=== PROVIDED PASSAGE ===
• • • • •
Our code is based on amr_core and the initializer for the particle class is:

HyBurnParticleContainer(AmrCore* amr_core, int nghost=2)
        : amrex::NeighborParticleContainer<realData::n_aos, intData::n_iaos> (amr_core->GetParGDB(), nghost)

We verified that solutions between the initial AmrParticleContainer and NeighborParticleContainer (without using any of the neighbor particle functions) were identical and correct before we added neighbor particles to the routines.

Problem: When we added fillNeighbor commands, the code started hanging.

To hang the code we added at the end of our regrid function:

pc->Redistribute();  // This is always here and distributes particles properly with the changing grid layout.  
pc->fillNeighbors(); // Code hangs in this command, but usually occurs after the grid has changed a few times. 
                    // (e.g., after 21 time steps and regridding every 3 steps with grid changing multiple times prior to the hanging.) 
pc->clearNeighbors();

where

pc = std::unique_ptr<HyBurnParticleContainer>(new HyBurnParticleContainer(this));

We did a little more poking around and found that the hanging occurs in fillNeighborsMPI in AMReX_NeighborParticlesCPUImpl.H sometime in the send command loop. (Not all processors were making it past that point.)

The exact occurance of the hanging is dependent on the number of MPI ranks, amr settings, etc. This behavior occurs for the latest AMReX development branch and with Intel and gnu compilers with or without DEBUG turned on. (At least the compiler options do not affect when the hanging occurs.) We haven't tried any other compilers. This occurs with openMPI 4.0.0 and openMPI 3.1.0.

Thanks for your help!

Ryan

atmyers commented 5 years ago

Thank you for reporting this - I'll try to enable neighbor particles on the Advection Tutorial and see if I can reproduce this behavior.

rhouim commented 5 years ago

Thanks for looking into this.

We played with this further and found a suitable workaround by using a different initializer for the neighborparticles. Using the NeighborParticleClass initializer where vectors of the geometry, distribution map, etc. are explicitly given:

    HyBurnParticleContainer(const Vector<Geometry>              & geom,
                            const Vector<DistributionMapping>   & dmap,
                            const Vector<BoxArray>              & grids,
                            const Vector<int>                   & refRatio,
                            int                                 nneighbor)
    : amrex::NeighborParticleContainer<realData::n_aos, intData::n_iaos>(geom, dmap, grids, refRatio, nneighbor)

behaves as expected and doesn't hang when filling neighbor particles as long as

pc->Regrid(dmap, grids);

is used to regrid and distribute the particles along with the CFD grid at the end of the main Regrid function in our code.

Note that fillNeighbors still hangs if the previous initializer in my earlier comment is used even with the above pc->Regrid function to explicitly redistribute the particle grid.
• • • • •
=== SUPPLIED MATERIAL ===
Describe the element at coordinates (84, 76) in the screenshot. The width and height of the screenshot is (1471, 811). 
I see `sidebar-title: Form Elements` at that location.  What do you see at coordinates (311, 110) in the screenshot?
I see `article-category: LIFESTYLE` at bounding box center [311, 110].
• • • • •
=== REQUIRED ACTIONS ===
A) From the AMReX thread, list the parameter names of the workaround constructor for HyBurnParticleContainer.
B) Answer these questions using the AMReX thread:
(i) Which openMPI versions show the behavior?
(ii) In which function and header file does the hanging occur?
(iii) On which tutorial does atmyers plan to enable neighbor particles?
C) Transcribe word for word the portion of the AMReX thread from "rhouim commented 5" up to and including "grids, refRatio, nneighbor)".
The material comes from a separate source.

=== ANSWERS TO THE EXERCISE ===
A) geom, dmap, grids, refRatio, nneighbor

B)
(i) openMPI 4.0.0 and openMPI 3.1.0
(ii) fillNeighborsMPI in AMReX_NeighborParticlesCPUImpl.H
(iii) The Advection Tutorial

C)
rhouim commented 5 years ago

Thanks for looking into this.

We played with this further and found a suitable workaround by using a different initializer for the neighborparticles. Using the NeighborParticleClass initializer where vectors of the geometry, distribution map, etc. are explicitly given:

    HyBurnParticleContainer(const Vector<Geometry>              & geom,
                            const Vector<DistributionMapping>   & dmap,
                            const Vector<BoxArray>              & grids,
                            const Vector<int>                   & refRatio,
                            int                                 nneighbor)
    : amrex::NeighborParticleContainer<realData::n_aos, intData::n_iaos>(geom, dmap, grids, refRatio, nneighbor)